Few books in Scripture move me quite like Paul’s letter to the Colossians. It’s beautifully written. In its introduction to Colossians, the ESV Study Bible notes that “Paul writes with stylistic flair and aphoristic brilliance.” I have no idea what “aphoristic” means. But it sounds awesome. And it seems to support my contention that Colossians is a great book!
Recently, I’ve been listening to Colossians as I drive to work. (If I press play on the Bible Experience when I leave my daughter’s school, I can finish the whole book by the time I arrive at work.) Over and over, I am moved by the power of Colossians 1:9-10:
9 And so, from the day we heard, we have not ceased to pray for you, asking that you may be filled with the knowledge of his will in all spiritual wisdom and understanding, 10 so as to walk in a manner worthy of the Lord, fully pleasing to him, bearing fruit in every good work and increasing in the knowledge of God.

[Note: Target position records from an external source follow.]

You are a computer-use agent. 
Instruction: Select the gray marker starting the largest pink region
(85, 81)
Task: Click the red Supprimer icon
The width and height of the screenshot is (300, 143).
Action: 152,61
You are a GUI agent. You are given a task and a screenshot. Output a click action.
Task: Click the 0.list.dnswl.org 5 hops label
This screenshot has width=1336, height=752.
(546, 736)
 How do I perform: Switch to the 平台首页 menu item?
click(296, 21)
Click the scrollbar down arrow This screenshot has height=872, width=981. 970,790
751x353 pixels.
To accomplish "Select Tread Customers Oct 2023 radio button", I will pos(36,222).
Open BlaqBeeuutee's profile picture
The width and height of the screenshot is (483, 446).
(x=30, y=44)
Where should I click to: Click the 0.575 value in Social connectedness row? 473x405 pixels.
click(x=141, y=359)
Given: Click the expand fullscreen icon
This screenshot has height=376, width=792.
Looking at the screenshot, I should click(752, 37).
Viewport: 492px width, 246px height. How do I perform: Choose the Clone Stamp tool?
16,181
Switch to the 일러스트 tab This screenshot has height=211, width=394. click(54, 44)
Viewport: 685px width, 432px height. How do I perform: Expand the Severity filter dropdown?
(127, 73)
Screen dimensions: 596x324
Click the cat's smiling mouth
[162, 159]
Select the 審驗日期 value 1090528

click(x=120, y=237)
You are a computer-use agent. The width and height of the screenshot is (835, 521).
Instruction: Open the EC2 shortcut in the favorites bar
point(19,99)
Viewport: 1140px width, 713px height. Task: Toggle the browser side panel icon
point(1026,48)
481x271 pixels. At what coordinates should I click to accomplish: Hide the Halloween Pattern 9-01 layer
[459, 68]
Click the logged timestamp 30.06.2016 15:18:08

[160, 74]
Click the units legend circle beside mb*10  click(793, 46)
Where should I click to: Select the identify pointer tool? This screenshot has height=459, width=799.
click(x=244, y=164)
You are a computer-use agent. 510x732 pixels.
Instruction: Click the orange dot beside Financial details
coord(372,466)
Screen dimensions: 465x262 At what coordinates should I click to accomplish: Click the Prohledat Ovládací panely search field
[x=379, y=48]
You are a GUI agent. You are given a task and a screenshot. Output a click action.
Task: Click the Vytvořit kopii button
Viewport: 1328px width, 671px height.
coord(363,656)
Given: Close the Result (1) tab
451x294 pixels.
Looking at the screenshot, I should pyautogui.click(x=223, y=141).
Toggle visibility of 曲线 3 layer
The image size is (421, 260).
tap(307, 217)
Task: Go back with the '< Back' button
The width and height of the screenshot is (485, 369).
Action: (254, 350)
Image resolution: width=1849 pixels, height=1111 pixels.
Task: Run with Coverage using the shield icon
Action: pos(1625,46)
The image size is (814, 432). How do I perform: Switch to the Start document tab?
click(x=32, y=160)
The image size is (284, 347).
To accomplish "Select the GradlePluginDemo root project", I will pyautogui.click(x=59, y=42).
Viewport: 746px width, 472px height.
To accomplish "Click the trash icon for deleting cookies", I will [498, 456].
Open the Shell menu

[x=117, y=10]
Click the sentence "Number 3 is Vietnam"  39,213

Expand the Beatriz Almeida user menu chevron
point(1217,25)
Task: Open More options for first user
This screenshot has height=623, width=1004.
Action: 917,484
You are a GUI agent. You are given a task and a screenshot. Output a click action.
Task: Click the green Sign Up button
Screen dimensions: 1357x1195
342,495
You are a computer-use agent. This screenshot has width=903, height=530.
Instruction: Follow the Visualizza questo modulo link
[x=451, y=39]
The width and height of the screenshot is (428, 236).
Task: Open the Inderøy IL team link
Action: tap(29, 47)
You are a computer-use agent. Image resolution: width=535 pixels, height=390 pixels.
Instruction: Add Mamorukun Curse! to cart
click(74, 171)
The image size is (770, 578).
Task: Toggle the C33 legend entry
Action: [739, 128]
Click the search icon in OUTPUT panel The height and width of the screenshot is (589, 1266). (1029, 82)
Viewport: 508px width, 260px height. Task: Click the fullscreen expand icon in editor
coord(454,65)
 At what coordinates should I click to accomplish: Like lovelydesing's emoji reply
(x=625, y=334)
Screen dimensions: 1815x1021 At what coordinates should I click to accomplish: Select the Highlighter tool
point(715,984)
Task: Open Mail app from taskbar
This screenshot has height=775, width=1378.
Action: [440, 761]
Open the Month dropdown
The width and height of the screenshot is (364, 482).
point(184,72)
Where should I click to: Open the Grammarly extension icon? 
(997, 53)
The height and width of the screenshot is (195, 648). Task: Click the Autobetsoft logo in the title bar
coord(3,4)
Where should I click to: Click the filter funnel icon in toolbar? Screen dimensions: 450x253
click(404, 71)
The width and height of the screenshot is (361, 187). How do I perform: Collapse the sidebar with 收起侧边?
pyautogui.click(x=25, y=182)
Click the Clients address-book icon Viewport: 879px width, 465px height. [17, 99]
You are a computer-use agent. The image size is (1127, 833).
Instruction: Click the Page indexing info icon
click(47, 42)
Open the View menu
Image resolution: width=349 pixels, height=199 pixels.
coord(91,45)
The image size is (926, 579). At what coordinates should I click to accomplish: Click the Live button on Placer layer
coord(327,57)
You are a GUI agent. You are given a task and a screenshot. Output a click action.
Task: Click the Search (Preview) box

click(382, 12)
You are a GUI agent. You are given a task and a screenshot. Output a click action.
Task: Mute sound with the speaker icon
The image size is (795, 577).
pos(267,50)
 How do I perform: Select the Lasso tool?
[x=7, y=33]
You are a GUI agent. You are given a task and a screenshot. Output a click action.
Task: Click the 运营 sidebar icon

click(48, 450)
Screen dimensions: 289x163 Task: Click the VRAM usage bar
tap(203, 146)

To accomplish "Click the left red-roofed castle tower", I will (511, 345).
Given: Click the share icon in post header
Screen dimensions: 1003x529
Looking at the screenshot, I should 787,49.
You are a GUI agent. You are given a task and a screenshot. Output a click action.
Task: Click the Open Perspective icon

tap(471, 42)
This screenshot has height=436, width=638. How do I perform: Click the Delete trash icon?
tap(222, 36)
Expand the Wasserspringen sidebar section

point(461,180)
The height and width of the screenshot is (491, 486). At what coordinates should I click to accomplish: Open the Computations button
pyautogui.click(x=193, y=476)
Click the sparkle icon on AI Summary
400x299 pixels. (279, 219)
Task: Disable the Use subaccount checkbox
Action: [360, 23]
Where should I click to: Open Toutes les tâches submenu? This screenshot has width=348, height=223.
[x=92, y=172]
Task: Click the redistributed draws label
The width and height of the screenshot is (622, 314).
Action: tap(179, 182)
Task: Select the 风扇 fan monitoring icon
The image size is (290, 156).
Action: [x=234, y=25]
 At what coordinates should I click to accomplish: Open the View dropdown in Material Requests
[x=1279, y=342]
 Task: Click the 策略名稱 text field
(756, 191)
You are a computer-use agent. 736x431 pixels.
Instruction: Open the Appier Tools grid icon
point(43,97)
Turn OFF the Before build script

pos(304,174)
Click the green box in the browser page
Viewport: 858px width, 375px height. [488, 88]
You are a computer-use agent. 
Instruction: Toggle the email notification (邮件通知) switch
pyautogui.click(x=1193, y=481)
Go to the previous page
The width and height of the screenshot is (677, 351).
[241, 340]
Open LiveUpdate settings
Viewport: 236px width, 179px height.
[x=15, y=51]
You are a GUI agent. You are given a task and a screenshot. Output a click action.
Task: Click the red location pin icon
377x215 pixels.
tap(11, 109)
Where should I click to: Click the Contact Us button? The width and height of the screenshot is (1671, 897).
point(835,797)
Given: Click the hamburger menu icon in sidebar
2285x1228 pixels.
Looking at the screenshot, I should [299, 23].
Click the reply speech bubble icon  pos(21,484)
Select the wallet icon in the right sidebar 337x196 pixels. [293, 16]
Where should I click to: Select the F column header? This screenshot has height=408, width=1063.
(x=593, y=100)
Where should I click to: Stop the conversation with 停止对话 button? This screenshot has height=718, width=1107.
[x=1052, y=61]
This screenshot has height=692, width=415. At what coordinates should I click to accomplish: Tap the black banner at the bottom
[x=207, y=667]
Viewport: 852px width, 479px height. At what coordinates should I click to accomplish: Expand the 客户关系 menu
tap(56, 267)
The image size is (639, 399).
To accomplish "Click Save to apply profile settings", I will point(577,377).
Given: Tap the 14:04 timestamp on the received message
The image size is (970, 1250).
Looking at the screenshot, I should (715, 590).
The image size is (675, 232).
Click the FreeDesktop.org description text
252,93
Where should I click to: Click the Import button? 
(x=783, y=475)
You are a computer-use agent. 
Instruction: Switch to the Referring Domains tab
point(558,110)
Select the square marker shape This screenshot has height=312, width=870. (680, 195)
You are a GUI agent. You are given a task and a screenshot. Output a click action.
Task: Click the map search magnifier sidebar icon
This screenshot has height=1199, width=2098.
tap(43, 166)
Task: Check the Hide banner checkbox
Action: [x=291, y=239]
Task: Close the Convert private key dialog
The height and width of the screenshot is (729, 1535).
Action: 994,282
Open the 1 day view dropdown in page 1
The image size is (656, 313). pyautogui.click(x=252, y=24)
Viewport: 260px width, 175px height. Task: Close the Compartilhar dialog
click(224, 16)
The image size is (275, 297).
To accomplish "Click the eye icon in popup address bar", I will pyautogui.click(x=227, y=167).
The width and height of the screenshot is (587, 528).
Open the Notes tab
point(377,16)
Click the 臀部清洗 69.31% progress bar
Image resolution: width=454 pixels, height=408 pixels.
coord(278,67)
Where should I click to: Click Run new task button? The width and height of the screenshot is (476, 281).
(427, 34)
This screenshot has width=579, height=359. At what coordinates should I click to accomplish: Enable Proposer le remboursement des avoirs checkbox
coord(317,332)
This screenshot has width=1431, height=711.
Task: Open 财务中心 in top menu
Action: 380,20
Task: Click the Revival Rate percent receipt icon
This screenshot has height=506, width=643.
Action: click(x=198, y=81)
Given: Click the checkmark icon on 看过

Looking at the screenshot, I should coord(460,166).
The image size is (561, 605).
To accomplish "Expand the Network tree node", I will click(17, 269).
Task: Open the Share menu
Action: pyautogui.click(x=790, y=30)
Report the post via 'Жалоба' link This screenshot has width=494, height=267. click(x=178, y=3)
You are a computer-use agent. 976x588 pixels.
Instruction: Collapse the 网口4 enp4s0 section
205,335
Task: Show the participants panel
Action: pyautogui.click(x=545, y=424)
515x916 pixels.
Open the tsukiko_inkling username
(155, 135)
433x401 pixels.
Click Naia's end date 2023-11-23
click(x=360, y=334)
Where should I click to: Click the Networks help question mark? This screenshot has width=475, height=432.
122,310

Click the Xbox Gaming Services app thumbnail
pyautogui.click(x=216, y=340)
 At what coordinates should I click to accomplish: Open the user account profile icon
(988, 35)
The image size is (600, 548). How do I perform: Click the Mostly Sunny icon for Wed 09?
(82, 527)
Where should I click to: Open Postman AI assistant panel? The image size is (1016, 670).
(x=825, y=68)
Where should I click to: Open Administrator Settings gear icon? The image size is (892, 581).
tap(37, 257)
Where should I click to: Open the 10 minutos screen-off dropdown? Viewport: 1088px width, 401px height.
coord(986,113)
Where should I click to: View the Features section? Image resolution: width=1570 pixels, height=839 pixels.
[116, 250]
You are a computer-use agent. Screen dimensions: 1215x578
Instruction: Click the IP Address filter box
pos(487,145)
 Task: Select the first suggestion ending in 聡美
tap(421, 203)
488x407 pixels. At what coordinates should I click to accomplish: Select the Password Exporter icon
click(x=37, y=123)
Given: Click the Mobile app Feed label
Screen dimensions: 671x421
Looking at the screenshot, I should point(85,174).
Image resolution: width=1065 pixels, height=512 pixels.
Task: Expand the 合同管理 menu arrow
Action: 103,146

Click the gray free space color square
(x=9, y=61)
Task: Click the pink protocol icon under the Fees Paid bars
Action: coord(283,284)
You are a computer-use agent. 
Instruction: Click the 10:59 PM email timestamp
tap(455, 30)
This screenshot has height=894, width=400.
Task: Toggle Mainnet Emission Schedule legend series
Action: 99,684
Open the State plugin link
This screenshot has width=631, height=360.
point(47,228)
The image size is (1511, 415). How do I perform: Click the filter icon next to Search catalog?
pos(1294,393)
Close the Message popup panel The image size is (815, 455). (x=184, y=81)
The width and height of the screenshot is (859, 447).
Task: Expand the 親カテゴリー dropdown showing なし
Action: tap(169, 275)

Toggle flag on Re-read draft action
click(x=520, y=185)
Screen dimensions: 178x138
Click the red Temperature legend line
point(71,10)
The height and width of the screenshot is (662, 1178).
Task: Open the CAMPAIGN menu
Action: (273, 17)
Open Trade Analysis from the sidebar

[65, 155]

Bible-Based Youth Ministry Goals and Objectives
I believe the calling God has put on my life is to make His Word known. Pretty simple, huh? I live out this call in a variety of ways. The primary way this manifests itself is by working with teenagers. I’m passionate about seeing kids encounter God and grow in their faith.
For years, I’ve dedicated my life to communicating Scripture’s power and truth to teenagers. And I try to equip others to do the same. I do this by teaching youth at my church. I speak at retreats and Disciple Now weekends. Plus, I design Bible study curriculum through Student Life.
Colossians 1:9-10 is an incredibly succinct way to summarize the goal of my calling. In fact, these verses summarize the general purpose of all youth ministries.
If you’re a youth worker, isn’t Colossians 1:9-10 at the heart of your youth ministry goals and objectives? Isn’t this your main goal for all students?
The desire of every youth minister should be simple. It’s to see students “be filled with the knowledge of [God’s] will in all spiritual wisdom and understanding (vs. 9).”